For GPs to comply with modern standards, they should not have lists of more than 2,000 patients (1,500 would allow them to work at a pleasant, steady pace; they have up to 3,500 now). But the primary care trusts, like the family practitioner committees before them, are empowered to force doctors to take patients, if those patients cannot find another doctor. In other words, any individual doctor might be obliged to have a list that is simply too large for him to provide with an acceptable – and demanded – standard of care, unless he devotes all his time and energy to doing so, to the point of exhaustion.

It is one thing to devote all your time and energy to a practice because you want to, because your profession is the very centre of your life, and another because you are being browbeaten into doing so because the Government says that every citizen has a right to be registered with a general practitioner, and to receive a certain level of service from him, without at the same time ensuring that the infrastructure and personnel are in place to deliver that level of service. The main principle of health care management in this country is to squeeze blood out of a stone.

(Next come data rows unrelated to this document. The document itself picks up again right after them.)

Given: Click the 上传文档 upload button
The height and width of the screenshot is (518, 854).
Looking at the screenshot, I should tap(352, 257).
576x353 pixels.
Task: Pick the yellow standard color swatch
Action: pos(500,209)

There is a deeper question about general practice in Britain: is it needed at all? Just as practice receptionists act like the dog with eyes the size of saucers, to deter as many patients as possible from entering the GP's sanctum, so the GP acts as gatekeeper to the specialist. Other countries do not have this system: a patient with something wrong with his skin goes straight to the dermatologist without first trying the prescription of someone who knows only a little dermatology. Of course, that means there have to be a lot more dermatologists.

In the meantime, the GPs are unhappy. The more they are compelled to accept central direction, the more they will passively resist, insofar as it is in their power. They feel not that they are members of a liberal profession, but that they are slaves of the state: and one day there might be a full-scale revolt.